Related articles |
---|
Statement at a time parsing with yacc przemek@viewlogic.com (1991-12-06) |
Re: Statement at a time parsing with yacc bart@cs.uoregon.edu (1991-12-10) |
Re: Statement at a time parsing with yacc bliss@sp64.csrd.uiuc.edu (1991-12-10) |
Re: Statement at a time parsing with yacc chris@mks.com.ca (1991-12-11) |
Statement at a time parsing with yacc compres!chris@crackers.clearpoint.com (1991-12-12) |
Re: Statement at a time parsing with yacc d87-jse@nada.kth.se (1991-12-17) |
Newsgroups: | comp.compilers |
From: | bliss@sp64.csrd.uiuc.edu (Brian Bliss) |
Keywords: | yacc, parse |
Organization: | UIUC Center for Supercomputing Research and Development |
References: | 91-12-036 |
Date: | Tue, 10 Dec 91 21:59:09 GMT |
>I have a nifty parser for a C-like language. I can run it on a file or a
>string containing one statement and everything is cool.
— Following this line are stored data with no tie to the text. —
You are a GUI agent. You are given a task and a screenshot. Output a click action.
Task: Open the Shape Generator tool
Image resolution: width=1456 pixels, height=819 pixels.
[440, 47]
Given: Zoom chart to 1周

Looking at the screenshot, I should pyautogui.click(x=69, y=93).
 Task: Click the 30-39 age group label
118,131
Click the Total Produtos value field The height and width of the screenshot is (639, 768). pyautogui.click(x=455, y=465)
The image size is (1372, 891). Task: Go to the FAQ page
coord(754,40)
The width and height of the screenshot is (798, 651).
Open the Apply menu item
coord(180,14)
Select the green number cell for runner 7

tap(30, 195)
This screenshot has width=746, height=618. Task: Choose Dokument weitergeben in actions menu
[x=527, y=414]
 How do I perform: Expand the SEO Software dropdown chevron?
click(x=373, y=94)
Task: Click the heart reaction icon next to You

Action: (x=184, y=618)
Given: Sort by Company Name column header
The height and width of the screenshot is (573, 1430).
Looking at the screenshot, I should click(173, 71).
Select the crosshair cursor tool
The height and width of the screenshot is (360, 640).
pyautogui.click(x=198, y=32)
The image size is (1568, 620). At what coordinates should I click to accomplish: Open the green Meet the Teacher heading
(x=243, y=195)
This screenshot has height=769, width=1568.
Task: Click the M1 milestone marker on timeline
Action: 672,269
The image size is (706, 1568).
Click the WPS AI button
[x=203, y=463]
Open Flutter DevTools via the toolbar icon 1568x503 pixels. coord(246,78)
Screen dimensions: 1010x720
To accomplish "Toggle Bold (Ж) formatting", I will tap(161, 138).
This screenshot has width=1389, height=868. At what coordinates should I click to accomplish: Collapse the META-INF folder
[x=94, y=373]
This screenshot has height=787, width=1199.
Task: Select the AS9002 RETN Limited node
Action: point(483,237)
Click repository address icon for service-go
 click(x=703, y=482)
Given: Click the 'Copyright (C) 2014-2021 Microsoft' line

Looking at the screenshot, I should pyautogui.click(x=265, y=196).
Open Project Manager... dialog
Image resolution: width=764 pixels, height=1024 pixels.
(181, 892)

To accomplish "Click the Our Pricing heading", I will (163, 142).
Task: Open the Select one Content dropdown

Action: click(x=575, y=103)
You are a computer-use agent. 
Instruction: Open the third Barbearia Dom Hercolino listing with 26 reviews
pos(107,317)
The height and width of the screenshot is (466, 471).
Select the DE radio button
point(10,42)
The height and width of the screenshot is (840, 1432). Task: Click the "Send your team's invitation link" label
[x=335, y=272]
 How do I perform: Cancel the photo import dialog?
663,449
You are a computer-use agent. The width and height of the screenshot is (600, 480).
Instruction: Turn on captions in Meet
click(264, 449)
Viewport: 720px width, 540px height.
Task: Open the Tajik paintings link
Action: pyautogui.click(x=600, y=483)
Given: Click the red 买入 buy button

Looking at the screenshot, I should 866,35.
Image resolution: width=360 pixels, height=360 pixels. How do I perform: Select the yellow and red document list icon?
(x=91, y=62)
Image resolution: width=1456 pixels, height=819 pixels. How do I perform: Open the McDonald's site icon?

What I want it to
>do is to point to a file and ask it to parse *one* statement only, even if
>there are many statements in sequence in the file.
I assume what you mean is "parse a statment, then return. when called
again, parse the next statment, then return. etc..."
1) try using a threads package to divide your process into two threads.
the main thread fork the parser in a dirrerent thread, when a
statement is parsed, it time out, and returns a result to the main
thread using an appropriate synchronization mechanism.
You might be able to do something similar with setjmp().
2) modify yaccpar, the skeleton parser file. globalize any local vars.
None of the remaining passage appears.